こんにちは、カンです。

最近、インターネットで「韓国人として許せないこと」というショート動画コンテンツを目にしました。

その中で特に印象に残ったのが、「ビビンバを混ぜて食べないこと」でした。

・ビビンバはなぜ混ぜるのか

確かにその通りなのです。なぜならば、ビビンバという言葉自体が、「ビビム(混ぜる)」「パプ(ご飯)」を組み合わせた単語だからです。

ビビンバは、さまざまなナムルやコチュジャン、目玉焼きなどをのせ、全体をよく混ぜて食べるというイメージが強くあります。

また、決まった食材があるわけではなく、家庭でも残り物のおかずを使って手軽に作られる料理として親しまれています。

ところが、日本ではビビンバの上にのっているナムルを一つずつ分けて食べる傾向があると聞き、驚きました

韓国人である私の場合、たとえビビンバでなくても、ナムルが出てくると、まず「混ぜて食べよう」と考えてしまいます。

ナムルをそのまま別々に食べると、どこか物足りなく感じてしまうのです。

もしかしたら、日本の方は、味が混ざることに対する抵抗があるのかもしれません。

素材本来の味を一つひとつ味わうことを大切にする日本に対し、韓国ではさまざまな味が調和することを好む傾向があります。

多様な食材が組み合わさることで生まれる複雑な旨味こそが「おいしさ」だと考えられているからです。



・ビビンバだけではない違い

このような食習慣の違いは、ビビンバに限ったことではありません。カレーにも同じ傾向が見られます。

日本では一般的に “ルーとご飯の境界線を保ちながら食べるスタイルが主流” と言われています。

一方、韓国ではカレーもご飯と混ぜて食べる食文化があります。

例えば、韓国の家庭ではカレーをややとろみを強めに煮込み、ご飯と混ぜ、キムチや海苔と一緒に食べることがあります。

日本人にとっては少し馴染みがないかもしれませんが、韓国ではよく知られた組み合わせでもあります。

そうした食文化に慣れ親しんできた私にとって、日本ではカレーを混ぜて食べないという事実は新鮮な驚きでした。

このように韓国は日本と異なり、「一つの膳に料理を並べる」食文化だと言えるでしょう。

例えば、チゲ類や炒め物などの韓国料理は、さまざまな材料が一体となって仕上がる料理です。

こうした料理の影響もあり、食材が混ざることに対する抵抗感は比較的低いのです。

一方、日本では個人ごとの膳立て文化が強く、それぞれの料理が自分の位置や形を保つ食文化へと発展してきたのかもしれません。


・混ざる食卓、分ける食卓

さらに、このような背景から、韓国人は新しい食べ合わせを見つけることを楽しむ傾向があります。

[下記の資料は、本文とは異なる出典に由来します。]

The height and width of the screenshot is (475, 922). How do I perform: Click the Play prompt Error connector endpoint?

最近韓国で流行している「ドバイ風もちもちクッキー」や「春キャベツのビビンバ」、「ヨーグルトアイスクリーム」なども、単一のメニューというよりは、複数の材料を組み合わせたものです。

食事だけでなく、デザートにおいても「おいしい組み合わせ」を探し、混ぜて食べる光景は珍しくありません。



・食卓に映る文化のかたち

韓国において「混ぜる」という行為は、単なる調理方法ではないのかもしれません。

さまざまな食材が一つに溶け合い、新たな味を生み出すように、異なるもの同士が出会い、調和していく過程そのものを楽しむ文化なのではないかと思います。

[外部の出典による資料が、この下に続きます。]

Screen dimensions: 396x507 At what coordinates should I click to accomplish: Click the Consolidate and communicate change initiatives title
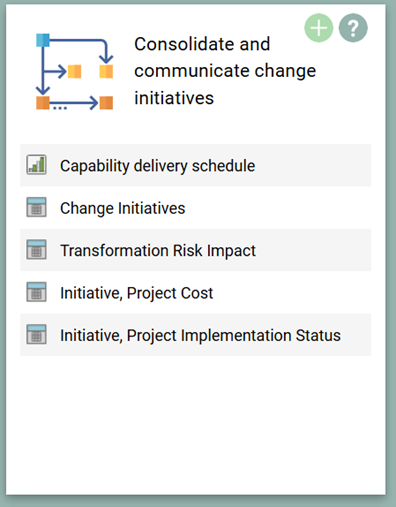(x=225, y=71)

日本で生活する中で、私自身も少しずつ考えが変わってきました。混ぜない食べ方にも、素材そのものを丁寧に味わうという魅力があることに気づいたからです。

どちらが正しいという問題ではなく、それぞれが大切にしてきた「味わい方」の違いなのではないでしょうか。

日本人の「分けて食べる文化」を理解しながらも、やはりビビンバは混ぜてこそおいしいと思ってしまうあたり、私はやはりどうしようもない韓国人なのかもしれません。